### [Written instruction]
Continue the talk transcript on matching missing merchants with the LSH algorithm, picking up right after its last sentence.

### [Reading passage]
········

So with that, now let’s look at how LSH Algorithm works in our case. So here on the left, you will see the merchants profile vectors that we just looked at. And these are the merchant vectors that other new merchants that appeared in our system. So you can see that merchant two M3 and M4 have very similar merchant profiles. So when they run to through the algorithm model will assign them hash values which are very close to each other and they will end up in one bucket, similarly, merchant M1 and M5. They have a very similar merchant profile and they will end up with a similar hash values in a different bucket. And now when we find our missing merchant, which is at the top called merchant Q, you can see that their merchant profile looks very similar to merchant one and merchant five. And in this case, LSH algorithm will assign them in the same bucket. And then on top of that, we use our further matching techniques like merchant location, merchant name, which helps us in getting a very high probability match of the missing merchant to the new merchant. So this is how LSH Algorithm is able to work very well in our scenario.
So now let’s look at some performance analysis. So we look at time complexity for a merchant for a collection of end merchants. The time complexity for linear comparison would be order of n square. For example, if you have 1 million merchants, you might end up being 10 to the power twelve comparisons, which is a lot and time consuming. And we have scalability issues. versus when we use our parties spark implementation of LSH, it can be done in sub-linear time. And similarly, when we look at space complexity, if we try to store our entire merchant vector, as you remember it was thousand plus fields. If you try to bring it in memory, it’s gonna be a very big memory overhead during runtime. Verses when we use LSH model, we’re only storing the hash values, which is the low dimensional projection of those merchant vectors in the memory, and which really helps us in the space complexity issue. So we can see that with using the Spark MLlib implementation of LSH Algorithm. We can run this process at big scale and in sub linear time.
So now we wanna talk about some model results.
So here we have a major clothing store in California. So we start monitoring the merchant on 11th of January, 2020 on 17th of January we found merchant to be disappeared. So at that point, our linking model starts. And on next day, we able to find that the missing merchant has a new acquierer, and our model is able to successfully link it.

········

### [Dataset extract]

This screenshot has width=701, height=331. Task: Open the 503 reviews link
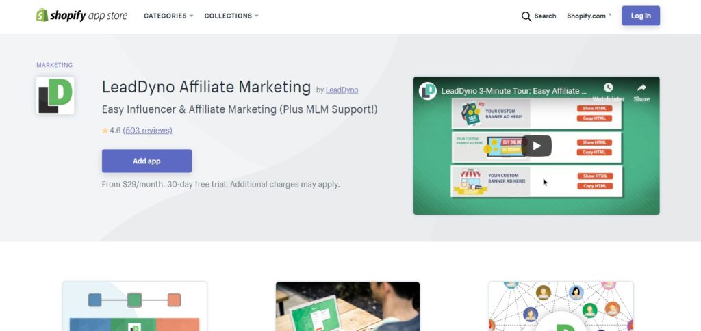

········

### [Written response]
So have here another example, which is the popular fast food chain in Florida. So again, we started monitoring the merchant on 8th of January, 2019 on 14th we found that merchant is disappeared, our linking kicks in first day we did not find it, but the next day we were able to find the match and we are able to link the missing merchant. Another example here is an E-Commerce merchant based out of Georgia. So here on 12th of January, 2019, we started monitoring the merchant and 18 two found the merchant to be disappeared. So then our linking process started kicked on 19th of January. And you can see it continued for next number of days. In our case, we are using a window time of seven days. And the end of the seventh day on 25th, we are able to link the merchant. And this ties back to our original description where we saw in our process law Then then a merchant has a new acquierer. It might take time to bring it volume back to the new acquierer and this is where this window concept really helps us in linking those kinds of merchants. And then we also wanted to show a case where our model is not able to find the merchant.
So this is a gas station in New York. So we started monitoring on 9th of January and on 15th, we found that merchant to be disappeared. And again, we do the linking process day by day. And at the end of seventh day, they still could not find merchant. And when we looked at it this merchant was permanently closed. So, which was a right scenario for our model to not find it because the merchant is closed. So now we want to just take a quick look at the statistics from this model.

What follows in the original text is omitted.